— Given instruction A —
Output the rows as a Markdown table with the columns "No." and "Text", starting at the line that contains "800x579 pixels. At" and ending at the last of the rows. Put each line on its own numbered line of the table, skip blank lines, and leave out the pictures.

====== Given passage ======

DETAILED DESCRIPTION
[0019] The following discussion assumes that the reader is familiar
with cryptography. For a basic introduction of cryptography, the
reader is directed to a text written by Bruce Schneier and entitled
"Applied Cryptography: Protocols, Algorithms, and Source Code in
C," published by John Wiley & Sons with copyright 1994 (with a
second edition in 1996) or the text written by Alfred J. Menezes,
Paul C. van Oorschot, and Scott A. Vanstone and entitled "Handbook
of Applied Cryptography," published by CRC Press with copyright
1997, which are hereby incorporated by reference.
[0020] Exemplary Authentication Environment
[0021] Third-party authentication can be described as occurring in
two phases. In the first phase, a user or requester obtains a
digital certificate from a third-party authenticator, which is also
referred to as a certifying authority. In the second phase, the
user submits the digital certificate to transacting party for
purposes of authenticating oneself to the transacting party. These
phases are described separately below.
[0022] FIG. 1 shows a simple computer network system 100 during the
first phase of the authentication process when a user computing
device 102 requests a digital certificate from a certifying
authority 104 and the certifying authority generates and returns a
selectively disclosable digital certificate. The user computing
device 102 communicates with the certifying authority 104 via a
network 106, which can be implemented in a variety of ways. For
instance, the network 106 might be implemented as a LAN (local area
network) and/or a WAN (wide area network), such as the Internet,
using a wide variety of technologies, including wire-based
technologies (e.g., wire, cable, fiber optic, etc.) and/or wireless
technologies (e.g., satellite, radio, microwave, etc.).
[0023] The user computing device 102 may be implemented in many
ways including, for example, as a general-purpose desktop computer
(as shown), a portable computer, a handheld computer, a cellular
phone, a portable digital assistant, an email client, a set-top
box, electronic gaming device, consumer electronics device, or any
other type of device that is capable of digital communication to
request and receive digital certificates. The certifying authority
or authenticator 104 is illustrated as having one or more computer
servers 108(1), 108(2), . . . 108(S) configured to receive requests
from multiple user computing devices and return digital
certificates. One example of a computing device that may be used to
implement the user computing device 102 and/or the server 108 is
described below in more detail with reference to FIG. 8.

======

— Given instruction B —
In the authentication passage, reproduce the text starting at "[0023] The user" and ending at "reference to FIG. 8.", substituting "certification authority" for "certifying authority".

====== Recorded information ======

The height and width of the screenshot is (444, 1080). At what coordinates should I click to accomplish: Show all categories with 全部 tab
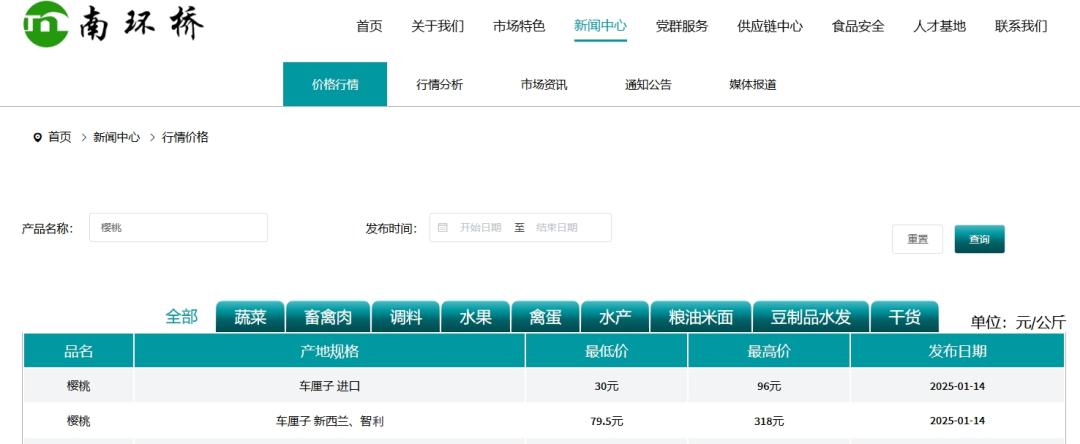(181, 317)
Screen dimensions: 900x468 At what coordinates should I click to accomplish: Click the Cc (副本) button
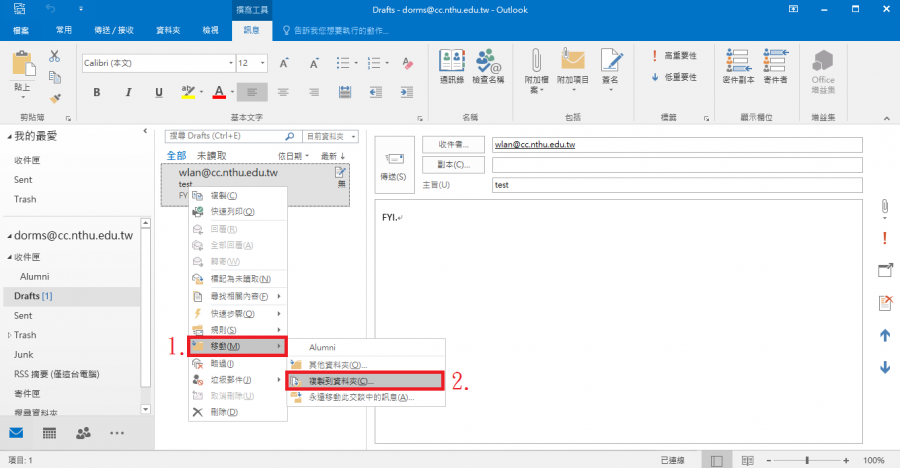(x=453, y=164)
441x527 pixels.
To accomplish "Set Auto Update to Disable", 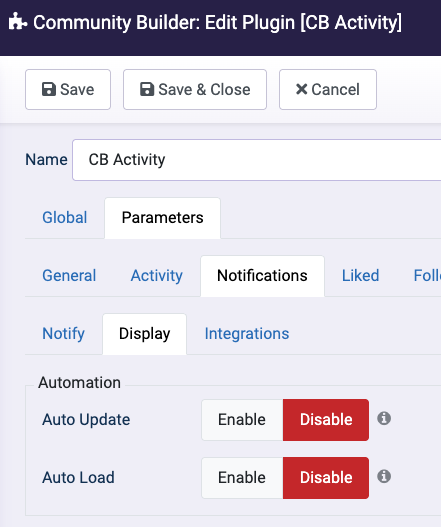I will [x=326, y=420].
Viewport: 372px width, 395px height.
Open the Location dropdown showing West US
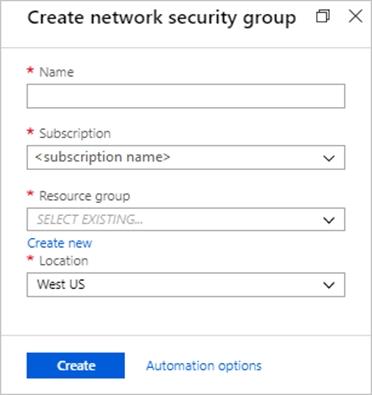[x=186, y=285]
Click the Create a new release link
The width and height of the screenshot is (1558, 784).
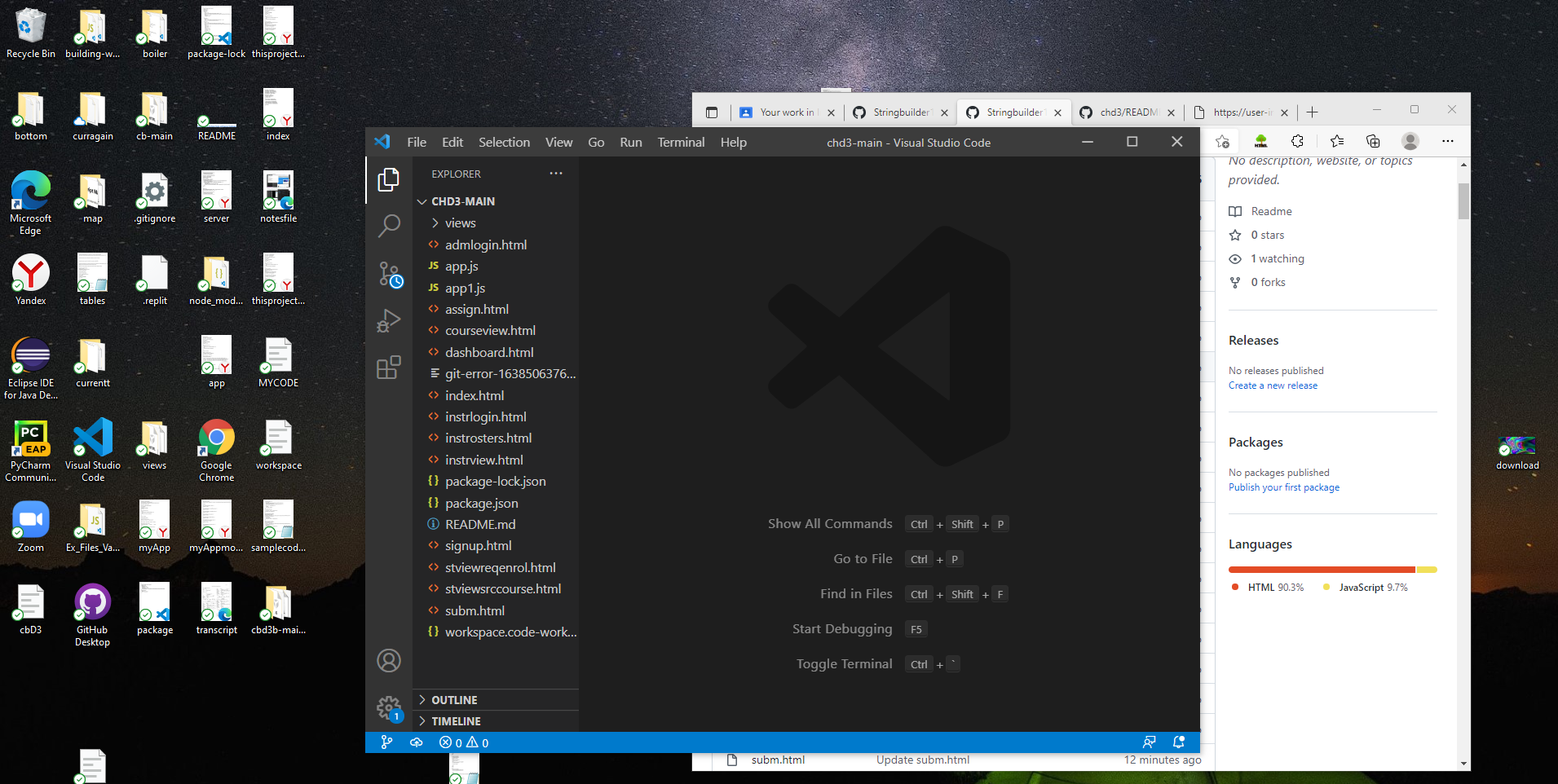coord(1272,385)
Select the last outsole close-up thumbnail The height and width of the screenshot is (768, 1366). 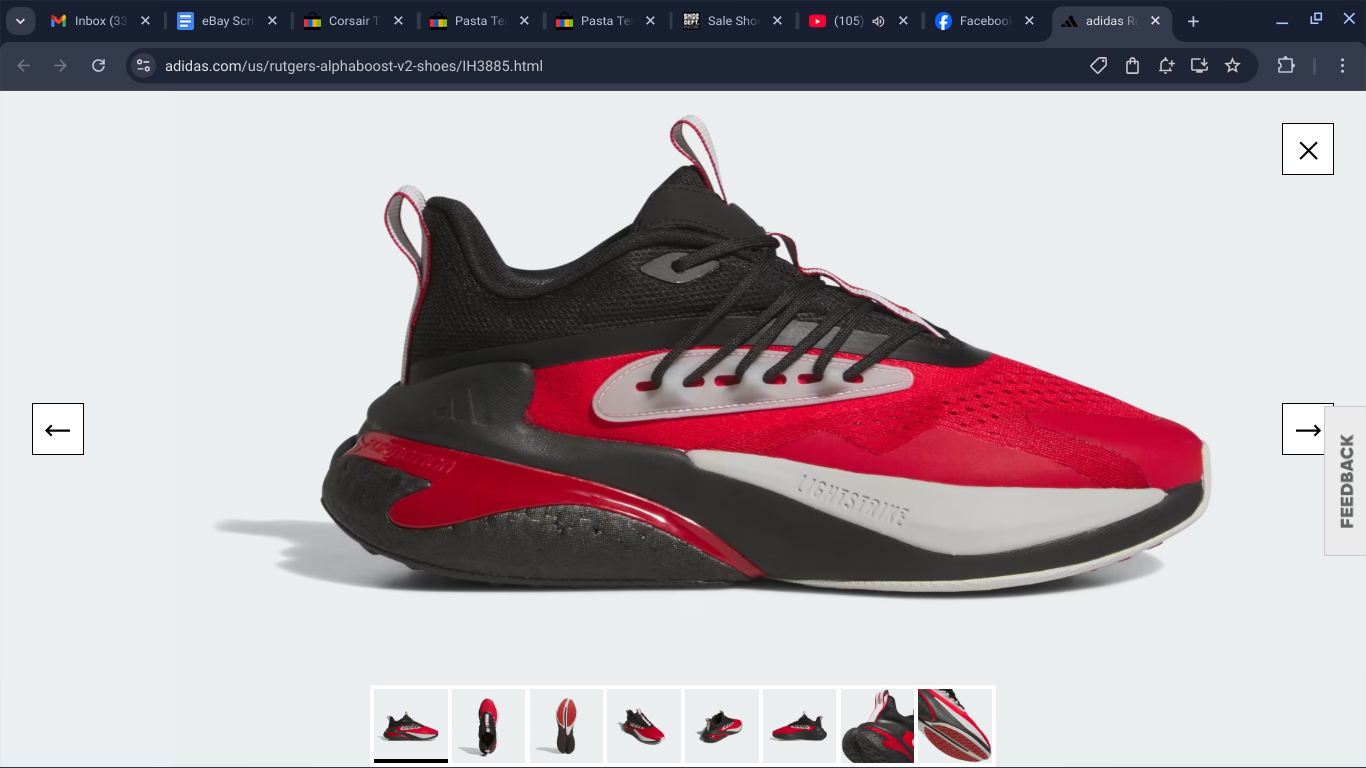point(955,725)
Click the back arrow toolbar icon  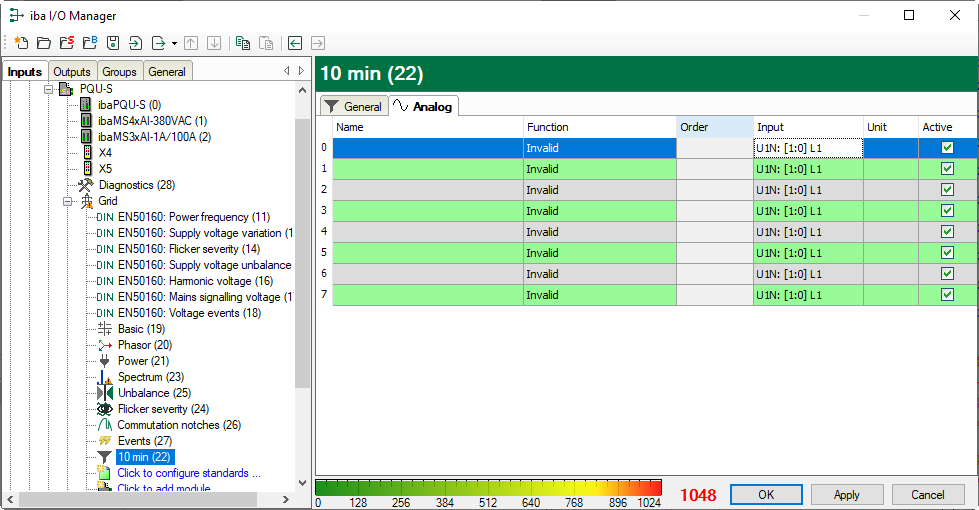295,43
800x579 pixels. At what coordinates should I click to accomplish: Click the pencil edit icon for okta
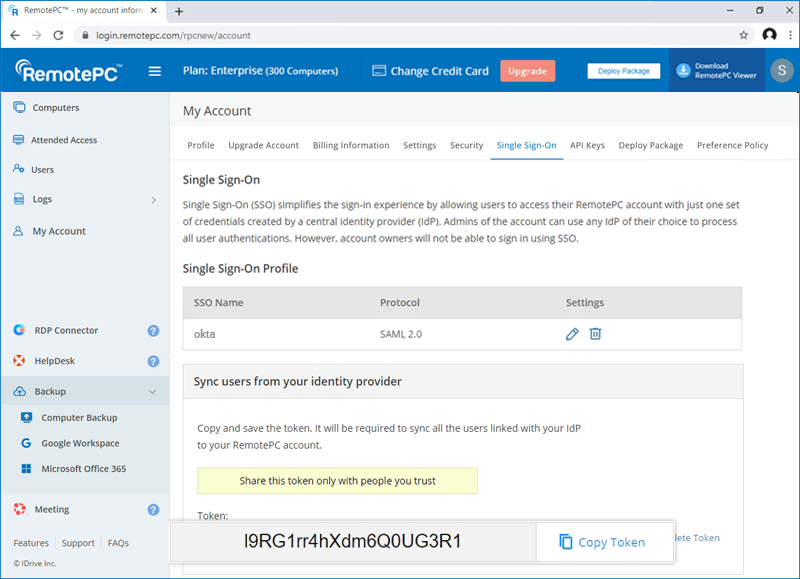[x=572, y=334]
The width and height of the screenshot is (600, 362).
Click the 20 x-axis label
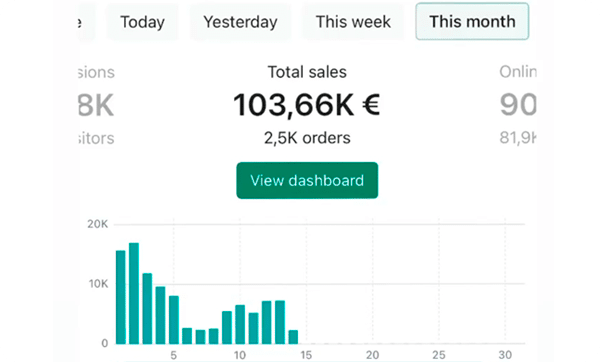372,355
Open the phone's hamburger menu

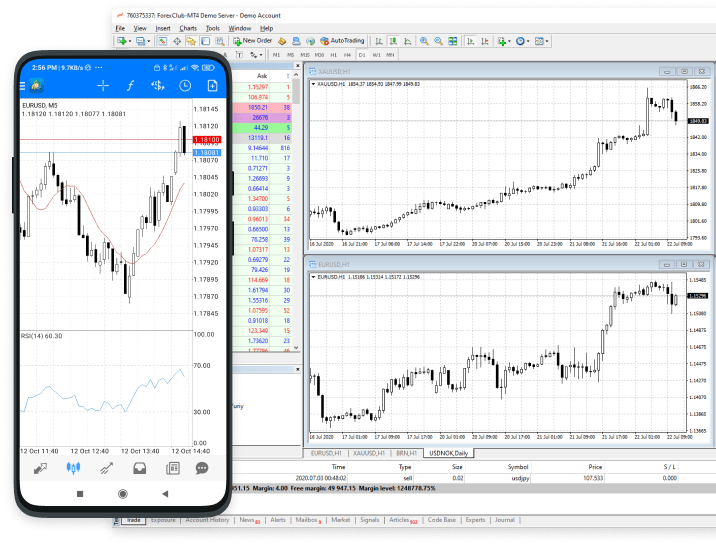click(34, 86)
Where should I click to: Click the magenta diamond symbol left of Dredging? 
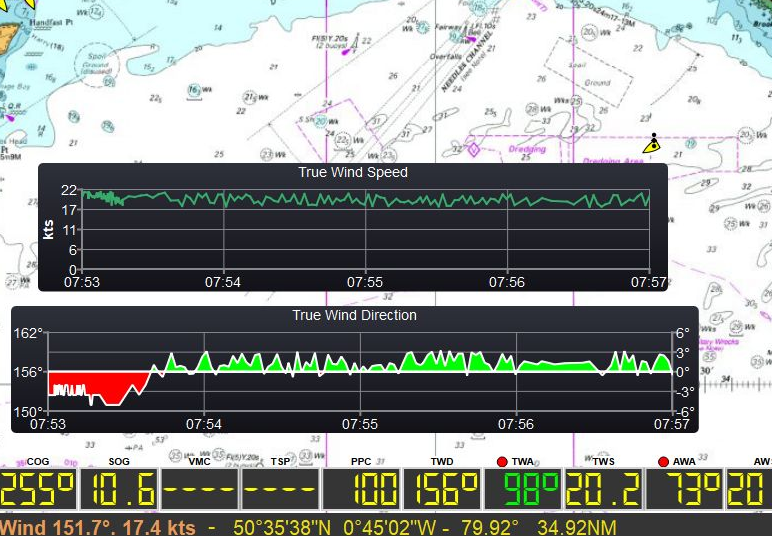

======

— Correct response A —
| No. | Text |
|---|---|
| 1 | 800x579 pixels. At what coordinates should I click to accomplish: Click the pencil edit icon for okta |
| 2 | [x=572, y=334] |
| 3 | The width and height of the screenshot is (600, 362). |
| 4 | Click the 20 x-axis label |
| 5 | 372,355 |
| 6 | Open the phone's hamburger menu |
| 7 | click(34, 86) |
| 8 | Where should I click to: Click the magenta diamond symbol left of Dredging?  |

— Correct response B —
[0023] The user computing device 102 may be implemented in many
ways including, for example, as a general-purpose desktop computer
(as shown), a portable computer, a handheld computer, a cellular
phone, a portable digital assistant, an email client, a set-top
box, electronic gaming device, consumer electronics device, or any
other type of device that is capable of digital communication to
request and receive digital certificates. The certification authority
or authenticator 104 is illustrated as having one or more computer
servers 108(1), 108(2), . . . 108(S) configured to receive requests
from multiple user computing devices and return digital
certificates. One example of a computing device that may be used to
implement the user computing device 102 and/or the server 108 is
described below in more detail with reference to FIG. 8.